- Opening Delimiter -

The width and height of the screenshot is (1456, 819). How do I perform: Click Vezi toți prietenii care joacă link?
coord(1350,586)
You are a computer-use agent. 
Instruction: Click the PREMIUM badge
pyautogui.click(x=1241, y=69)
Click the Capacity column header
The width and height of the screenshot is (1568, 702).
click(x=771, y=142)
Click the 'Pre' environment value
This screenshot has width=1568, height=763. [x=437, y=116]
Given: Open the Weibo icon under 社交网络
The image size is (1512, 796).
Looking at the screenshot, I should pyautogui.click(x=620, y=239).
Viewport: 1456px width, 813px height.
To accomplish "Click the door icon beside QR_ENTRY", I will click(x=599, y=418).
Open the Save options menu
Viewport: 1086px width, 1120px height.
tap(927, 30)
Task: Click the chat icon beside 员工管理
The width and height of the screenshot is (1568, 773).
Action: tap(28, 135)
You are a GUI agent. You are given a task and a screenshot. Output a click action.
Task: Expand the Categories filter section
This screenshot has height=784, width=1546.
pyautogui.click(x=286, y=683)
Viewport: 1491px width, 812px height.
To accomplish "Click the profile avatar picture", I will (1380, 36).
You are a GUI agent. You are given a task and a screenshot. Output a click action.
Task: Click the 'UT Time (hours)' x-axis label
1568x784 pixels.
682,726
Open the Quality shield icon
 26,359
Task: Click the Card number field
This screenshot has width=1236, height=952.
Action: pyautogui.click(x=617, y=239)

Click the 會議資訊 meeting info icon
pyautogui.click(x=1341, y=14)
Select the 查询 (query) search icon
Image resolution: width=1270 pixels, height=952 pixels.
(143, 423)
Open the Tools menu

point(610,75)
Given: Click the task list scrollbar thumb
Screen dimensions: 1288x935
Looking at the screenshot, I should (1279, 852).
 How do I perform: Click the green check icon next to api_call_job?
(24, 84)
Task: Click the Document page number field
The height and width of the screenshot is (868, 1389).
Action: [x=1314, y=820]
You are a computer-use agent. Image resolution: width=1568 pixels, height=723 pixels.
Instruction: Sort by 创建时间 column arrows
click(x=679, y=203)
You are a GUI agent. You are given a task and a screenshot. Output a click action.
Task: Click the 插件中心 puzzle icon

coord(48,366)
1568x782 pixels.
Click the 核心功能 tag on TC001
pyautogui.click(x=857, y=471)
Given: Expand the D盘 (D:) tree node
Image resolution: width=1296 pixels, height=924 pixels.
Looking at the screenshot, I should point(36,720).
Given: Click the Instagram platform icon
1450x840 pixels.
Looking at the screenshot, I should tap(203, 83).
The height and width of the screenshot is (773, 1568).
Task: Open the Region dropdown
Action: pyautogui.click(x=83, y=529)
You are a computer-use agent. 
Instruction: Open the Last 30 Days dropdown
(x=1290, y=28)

- Closing Delimiter -

> _DIRECTIONS FOR THIS TASK_
Given the records above, restate word for word only the lines starting at the one with "Given: Open the Weibo icon under 社交网络" and ending at the one with "Given: Click the Instagram platform icon".

> _TASK OUTPUT_
Given: Open the Weibo icon under 社交网络
The image size is (1512, 796).
Looking at the screenshot, I should pyautogui.click(x=620, y=239).
Viewport: 1456px width, 813px height.
To accomplish "Click the door icon beside QR_ENTRY", I will click(x=599, y=418).
Open the Save options menu
Viewport: 1086px width, 1120px height.
tap(927, 30)
Task: Click the chat icon beside 员工管理
The width and height of the screenshot is (1568, 773).
Action: tap(28, 135)
You are a GUI agent. You are given a task and a screenshot. Output a click action.
Task: Expand the Categories filter section
This screenshot has height=784, width=1546.
pyautogui.click(x=286, y=683)
Viewport: 1491px width, 812px height.
To accomplish "Click the profile avatar picture", I will (1380, 36).
You are a GUI agent. You are given a task and a screenshot. Output a click action.
Task: Click the 'UT Time (hours)' x-axis label
1568x784 pixels.
682,726
Open the Quality shield icon
 26,359
Task: Click the Card number field
This screenshot has width=1236, height=952.
Action: pyautogui.click(x=617, y=239)

Click the 會議資訊 meeting info icon
pyautogui.click(x=1341, y=14)
Select the 查询 (query) search icon
Image resolution: width=1270 pixels, height=952 pixels.
(143, 423)
Open the Tools menu

point(610,75)
Given: Click the task list scrollbar thumb
Screen dimensions: 1288x935
Looking at the screenshot, I should (1279, 852).
 How do I perform: Click the green check icon next to api_call_job?
(24, 84)
Task: Click the Document page number field
The height and width of the screenshot is (868, 1389).
Action: [x=1314, y=820]
You are a computer-use agent. Image resolution: width=1568 pixels, height=723 pixels.
Instruction: Sort by 创建时间 column arrows
click(x=679, y=203)
You are a GUI agent. You are given a task and a screenshot. Output a click action.
Task: Click the 插件中心 puzzle icon

coord(48,366)
1568x782 pixels.
Click the 核心功能 tag on TC001
pyautogui.click(x=857, y=471)
Given: Expand the D盘 (D:) tree node
Image resolution: width=1296 pixels, height=924 pixels.
Looking at the screenshot, I should point(36,720).
Given: Click the Instagram platform icon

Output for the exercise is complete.